*What the task asks*: Put the rows below into a Markdown table with the columns Number and Line, starting at the line with "Viewport: 1006px width, 376px" and continuing through the end of the rows. Skip blank lines and leave the pictures out.

*Entries*:
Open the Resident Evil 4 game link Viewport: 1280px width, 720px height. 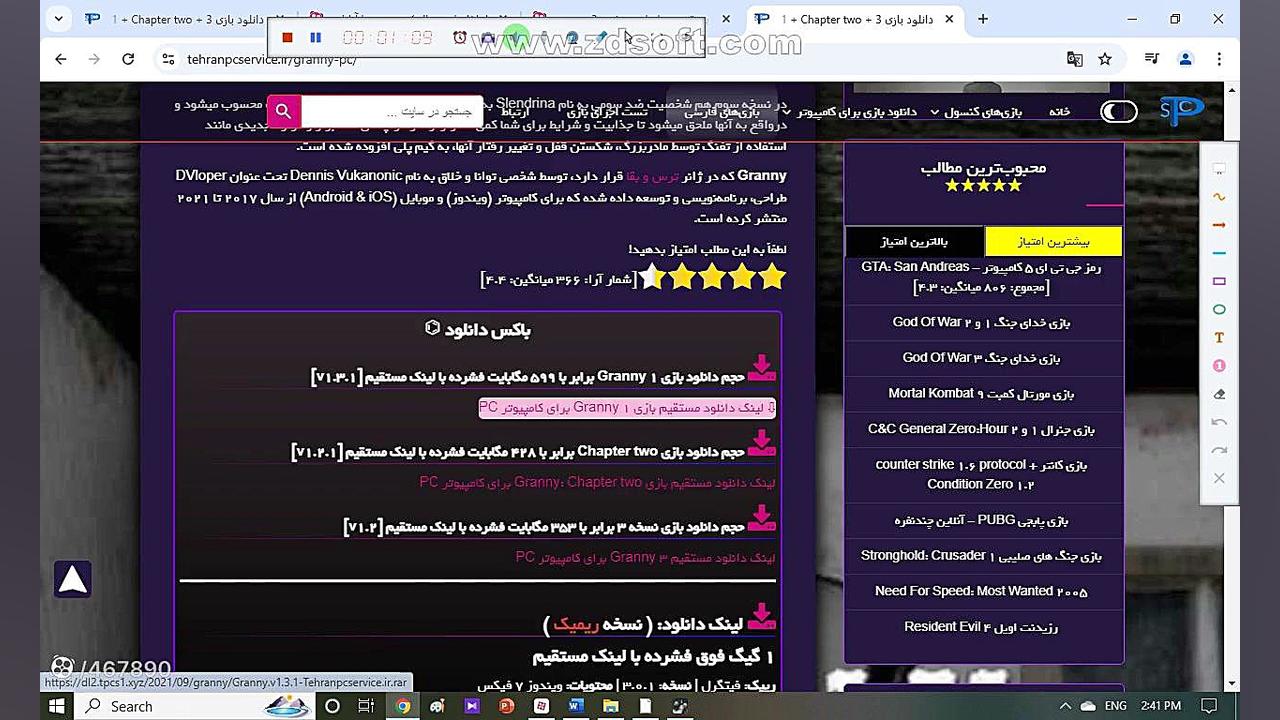click(x=983, y=626)
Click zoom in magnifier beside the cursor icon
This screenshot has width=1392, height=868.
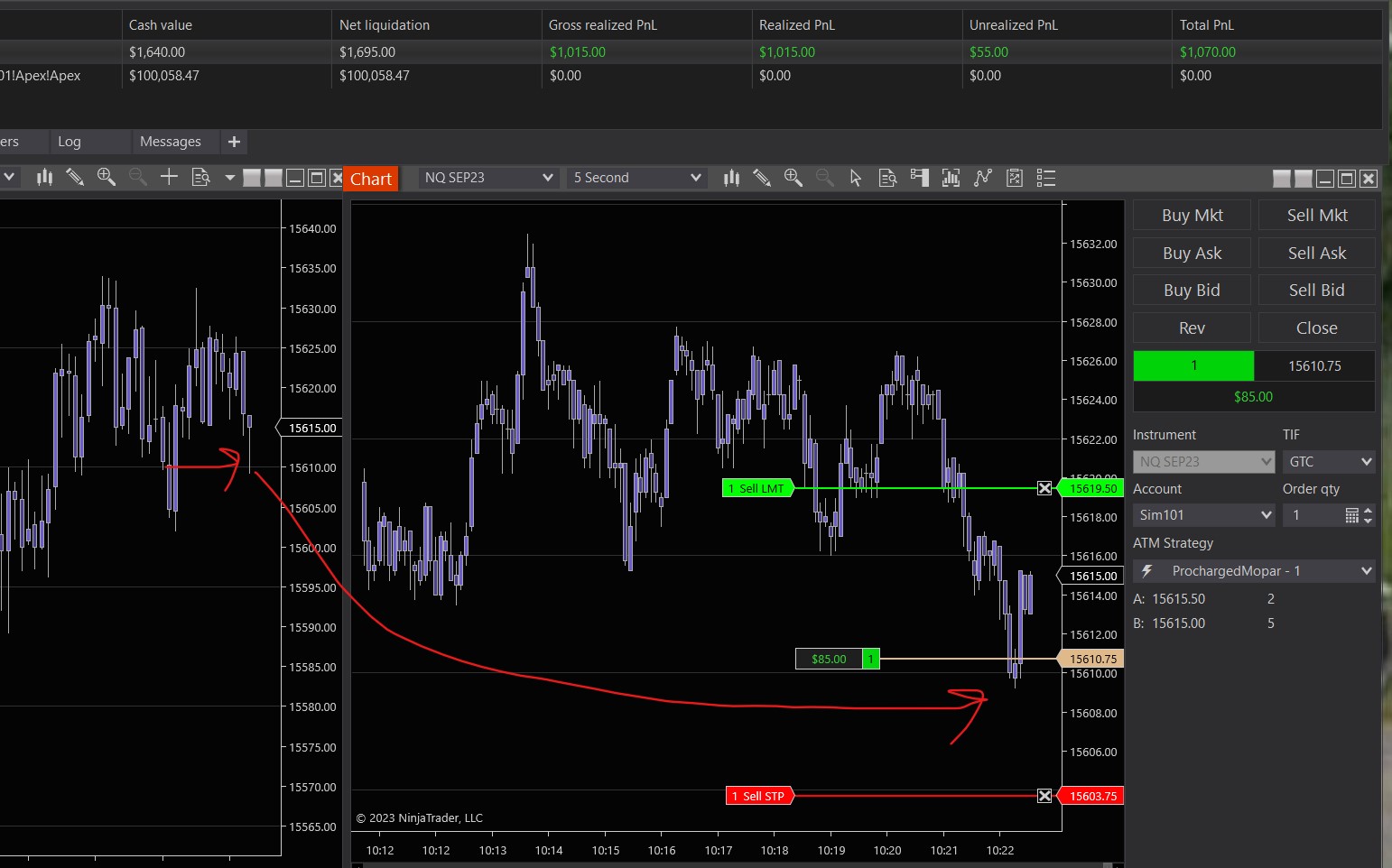tap(793, 178)
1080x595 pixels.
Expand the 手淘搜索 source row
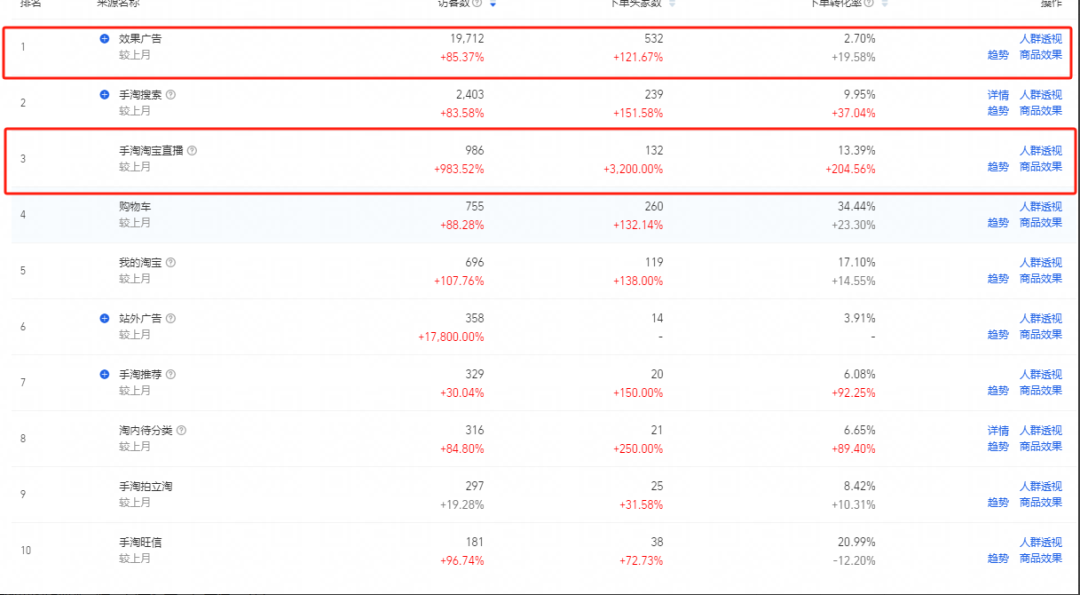[x=104, y=94]
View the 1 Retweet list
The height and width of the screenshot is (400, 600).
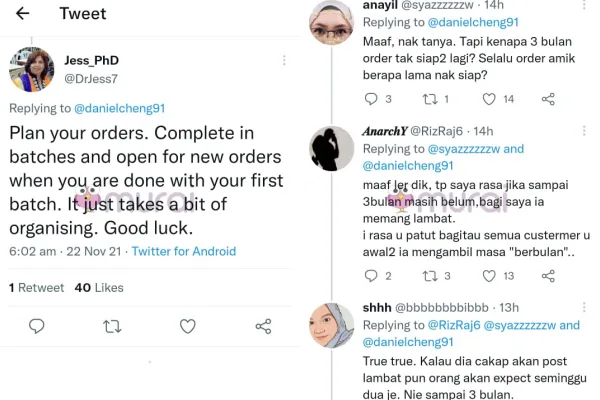[37, 287]
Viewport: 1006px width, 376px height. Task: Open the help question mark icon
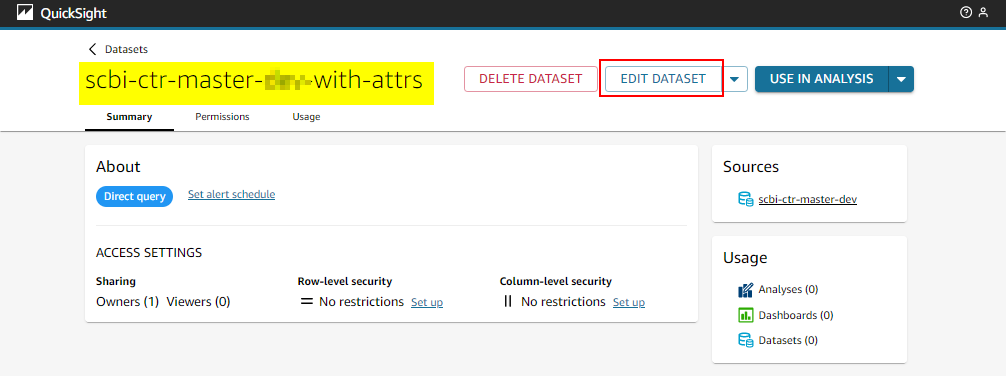coord(966,13)
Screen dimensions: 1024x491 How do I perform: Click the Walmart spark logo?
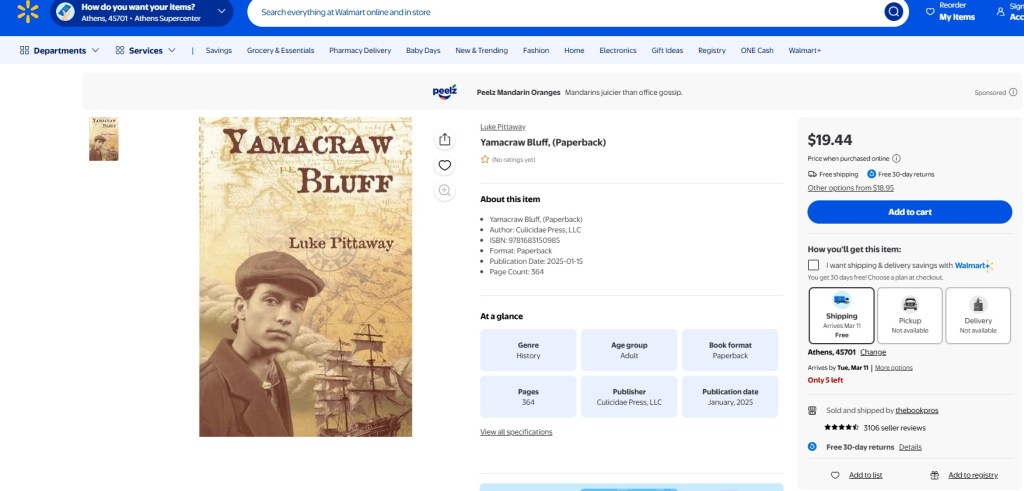pyautogui.click(x=27, y=11)
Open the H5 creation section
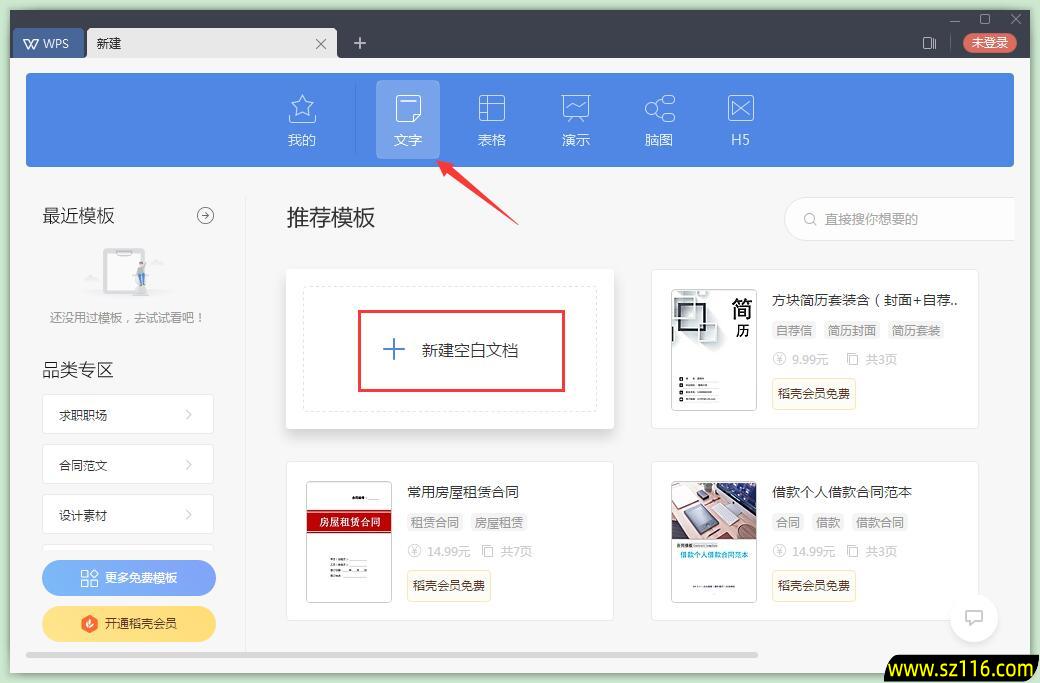1040x683 pixels. pos(740,118)
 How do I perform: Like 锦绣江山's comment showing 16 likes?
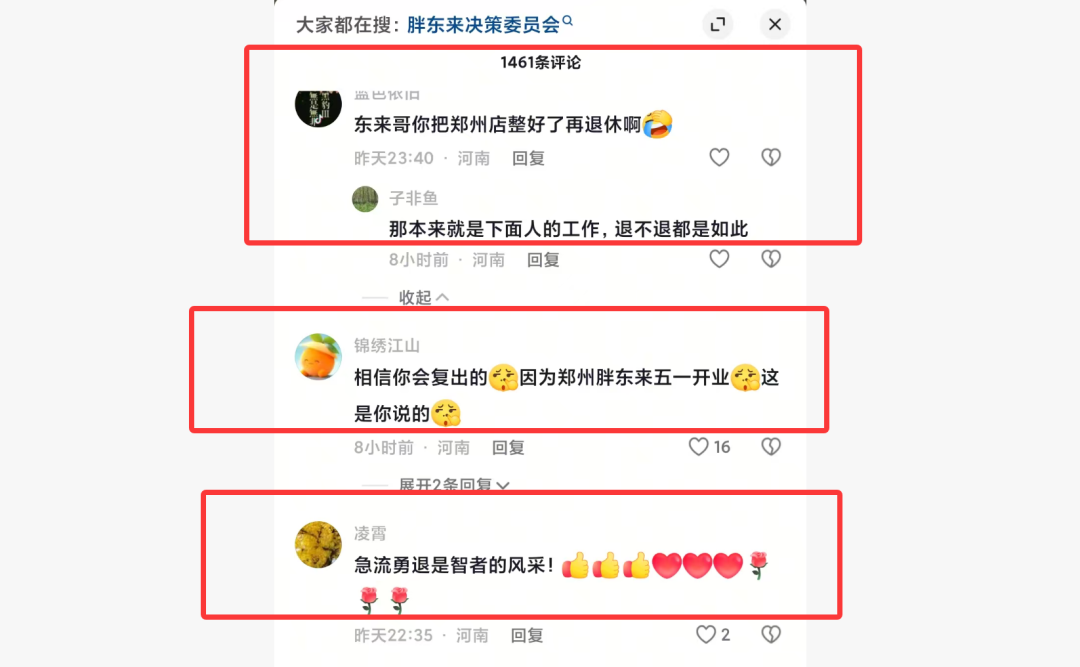[x=709, y=447]
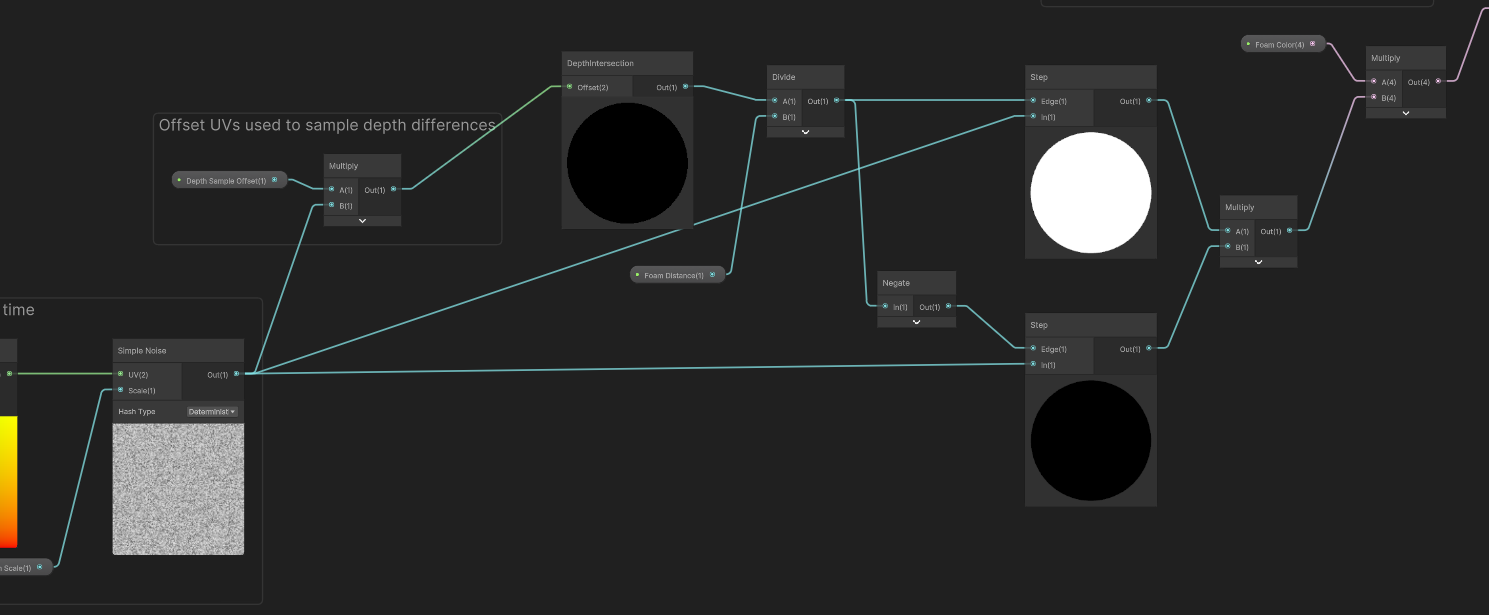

*The response*:
| Number | Line |
|---|---|
| 1 | Viewport: 1006px width, 376px height. Task: Open the help question mark icon |
| 2 | coord(966,13) |
| 3 | Screen dimensions: 1024x491 How do I perform: Click the Walmart spark logo? |
| 4 | pyautogui.click(x=27, y=11) |
| 5 | Open the H5 creation section |
| 6 | 1040x683 pixels. pos(740,118) |
| 7 |  How do I perform: Like 锦绣江山's comment showing 16 likes? |
| 8 | [x=709, y=447] |